Glass : rêver d’avoir éternellement neuf ans
Sortie le 16 janvier 2019. Durée : 2h10.
« Je crée des super-héros ! » : quand le personnage de Mr. Glass (qui donne son titre au film) lance ce cri du cœur, difficile de ne pas voir M. Night Shyamalan s’exprimant à travers lui pour réaffirmer son rang de précurseur dans le domaine des films de super-héros. Car avant les glorieux Spider-Man et Batman de Sam Raimi et Christopher Nolan, il y eut en l’an 2000 l’extraordinaire Incassable. Plutôt que de relancer des héros et méchants existants, dans ce film Shyamalan en créait de nouveaux, vierges de toute référence et néanmoins épatants et émouvants. Glass en est la lointaine suite, rendue possible grâce au succès plus récent (il y a deux ans) de Split, où Shyamalan inventait un autre personnage doté de pouvoirs surhumains : La Horde, aux vingt-quatre personnalités dont une « Bête » aux capacités physiques extraordinaires. La Horde se joint dans Glass aux protagonistes d’Incassable, Elijah (Mr. Glass) et David, pour la conclusion de la trilogie et de leurs aventures.
Mais Glass révèle chez Shyamalan une aspiration encore plus intense que celle d’être reconnu comme créateur de talent : raviver un regard d’enfant. Dans Incassable, David devenait véritablement un super-héros car son jeune fils Joseph, convaincu qu’il en était un, le voyait comme tel – et les contrechamps sur le visage ébahi de Joseph étaient presque plus puissants pour le spectateur que les exploits de son père. Dans Glass, Joseph (joué par le même acteur) devenu adulte regarde toujours son père avec les mêmes yeux, la même foi infantile. Ce qui crée une connexion inattendue entre le camp des héros et celui des méchants ; puisqu’en face aussi, chez Mr. Glass et La Horde, le maintien d’une âme d’enfant est au cœur de leur conduite. L’être resté le plus proche de Mr. Glass est sa mère, c’est-à-dire celle aux yeux de qui il est toujours le petit garçon pour qui elle prenait peur quand il s’essayait à toutes les activités susceptibles de lui briser les os. Et parmi toutes les personnalités de La Horde, celle à qui Shyamalan accorde le plus de temps à l’écran dans Glass est Hedwig, un éternel garçon de neuf ans – que Mr. Glass adoube lui aussi, lors de leur première discussion : « ainsi tu verras toujours le monde tel qu’il est vraiment ».

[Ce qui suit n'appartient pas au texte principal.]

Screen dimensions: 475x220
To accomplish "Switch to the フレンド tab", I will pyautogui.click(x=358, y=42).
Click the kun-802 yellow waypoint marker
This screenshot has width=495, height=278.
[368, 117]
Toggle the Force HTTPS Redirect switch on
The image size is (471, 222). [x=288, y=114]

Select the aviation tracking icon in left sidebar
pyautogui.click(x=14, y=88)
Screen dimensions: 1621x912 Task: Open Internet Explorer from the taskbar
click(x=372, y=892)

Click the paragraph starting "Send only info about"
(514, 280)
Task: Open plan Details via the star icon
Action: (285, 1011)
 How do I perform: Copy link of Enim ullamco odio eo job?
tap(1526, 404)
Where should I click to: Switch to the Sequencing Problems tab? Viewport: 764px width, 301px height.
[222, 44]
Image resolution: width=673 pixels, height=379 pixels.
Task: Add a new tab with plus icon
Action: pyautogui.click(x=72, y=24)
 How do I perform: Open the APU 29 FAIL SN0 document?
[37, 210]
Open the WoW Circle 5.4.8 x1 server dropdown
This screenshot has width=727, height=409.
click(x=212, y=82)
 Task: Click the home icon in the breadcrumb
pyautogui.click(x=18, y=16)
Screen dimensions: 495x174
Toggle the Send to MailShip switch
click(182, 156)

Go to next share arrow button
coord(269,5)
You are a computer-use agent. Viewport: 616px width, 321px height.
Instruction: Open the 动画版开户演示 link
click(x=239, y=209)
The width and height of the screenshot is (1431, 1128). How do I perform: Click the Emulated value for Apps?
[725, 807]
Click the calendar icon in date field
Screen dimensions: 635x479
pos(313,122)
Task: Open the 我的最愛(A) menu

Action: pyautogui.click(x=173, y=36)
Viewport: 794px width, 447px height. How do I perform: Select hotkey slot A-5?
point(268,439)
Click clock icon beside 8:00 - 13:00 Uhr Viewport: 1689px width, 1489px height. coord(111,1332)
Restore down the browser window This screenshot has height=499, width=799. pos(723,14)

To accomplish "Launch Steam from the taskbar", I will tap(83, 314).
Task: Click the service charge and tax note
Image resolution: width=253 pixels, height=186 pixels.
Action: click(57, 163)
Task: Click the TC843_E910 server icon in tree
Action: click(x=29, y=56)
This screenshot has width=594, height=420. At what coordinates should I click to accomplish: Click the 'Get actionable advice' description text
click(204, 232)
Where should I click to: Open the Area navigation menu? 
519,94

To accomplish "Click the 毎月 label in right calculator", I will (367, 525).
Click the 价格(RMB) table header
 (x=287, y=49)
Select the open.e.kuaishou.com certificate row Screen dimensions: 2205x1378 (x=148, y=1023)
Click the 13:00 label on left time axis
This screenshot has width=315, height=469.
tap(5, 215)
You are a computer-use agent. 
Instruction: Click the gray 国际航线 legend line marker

En face, il y a le monde des adultes, avec pour principale représentante la psychiatre Ellie Staple, en anglais « l’agrafe » ; Staple fixe en effet les êtres dans des dossiers, les empêchant d’évoluer à leur guise, les privant de leur autonomie et de leur fantaisie. Elle emprisonne les trois héros à l’asile dans le but de les convaincre qu’ils n’ont pas de pouvoirs mais sont victimes de démence. Que ce monde des adultes, avec lequel Shyamalan n’a jamais eu aucune affinité ni aucun lien, soit de la sorte aux commandes de presque l’intégralité du film explique possiblement ses vices de construction. Les enjeux de Glass ne sont pas tous clairs ou probants, son récit cahote, peine à concentrer son énergie et à nous faire croire en continu à ce qu’il raconte. Shyamalan y contraint ses héros à une lutte contre la froide rationalité adulte, absente dans Incassable et Split où triomphait la croyance infinie des enfants en la puissance magique des contes.
Ce retour en force des adultes produit quelques audaces marquantes (le dernier acte où l’on sort tout juste de l’hôpital, le destin imposé aux trois héros), mais il donne surtout le sentiment que Shyamalan lui-même n’est plus aussi sûr de la force de sa foi. C’est la nostalgie de cette foi toute-puissante qui devient la force prééminente dans Glass, comme l’expriment les nombreux retours du cinéaste vers le passé, sous la forme de plans et scènes repris des films précédents, et de flashbacks sur l’enfance des personnages. Shyamalan voudrait croire, sans y parvenir complètement, que les enfants de neuf ans que sont ou ont été Hedwig, Joseph, Elijah peuvent encore guider le monde par leur regard. La séquence finale, fantasmant un transfert global de ce regard enfantin à tous nos écrans, et donc tous nos yeux, est le second cri du cœur poussé dans Glass par son auteur : une supplique aux spectateurs pour qu’ils le convainquent de la puissance toujours vivace de ses histoires.